One of the deceased men and I looked enough alike that people said we could pass for brothers. Some weeks after sharing her late husband’s wardrobe with me the widow, glancing into my office, said, “Oh, for a minute I thought it was Jim.” That particular day I was wearing both her husband’s sport coat and slacks. All in all, I sensed she was glad to see I was making use of Jim’s clothes.

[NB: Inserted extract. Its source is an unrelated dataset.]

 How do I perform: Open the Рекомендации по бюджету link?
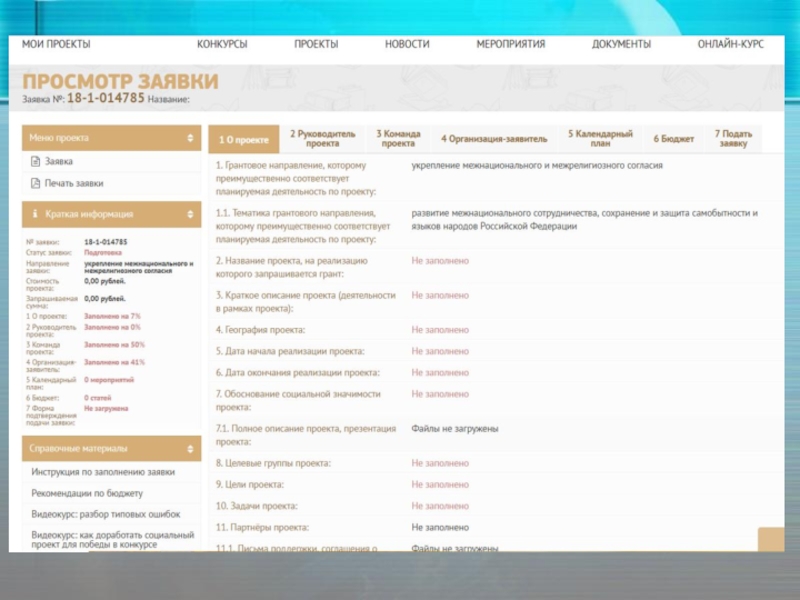(x=87, y=493)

I stopped by the apartment of the widow of our first associate pastor, Ray. His wife Marie had asked if I wanted to come over and go through his clothes. I had been close to Ray. He was old enough to be my father and, in fact, with my own father being deceased, was sort of a father figure to me. I drove home with a collection of his suits, sport jackets, slacks, and ties piled on my back seat, clothes he had often ministered in at our church alongside me. Wearing his clothes has been a reminder that his legacy lives on through my ministry.
Being a preacher/writer means I’m always looking for an illustration, a metaphor, or some kind of applicable principle in almost everything that happens to me, even the strange. What observations are there to be made from wearing dead men’s clothes?
First: if I want to save money on clothes I should target my evangelism to older men in failing health who are near my own size. Just kidding. Seriously now…
Christ “put on” humanity. The apostle Paul wrote that Christ was “…being made in human likeness. And being found in appearance as a man… (Philippians 2:7-8) Our call to pastoral ministry is a call to live among His people, a call to be incarnated among them, in some small way, as He was among humanity.
Empathy is a key characteristic we’re to exhibit as pastors, which calls to mind the metaphor of walking in another’s shoes. As pastors we attempt to walk in our parishoner’s shoes. We “wear” our parishoners’ circumstances by imagining ourselves in their place as best we can. The apostle Paul says to “rejoice with them that do rejoice, and weep with them that weep.” (Romans 12:15) Though empathy is to be a characteristic of every Christian, we who pastor His people should lead the way in modeling it.
Walking in a man’s shoes, a dead man’s shoes, or wearing his coat or slacks is a vivid metaphor for incarnational ministry. It may not be listed as a sacrament by any church body but I, for one, have found it to be sacramental!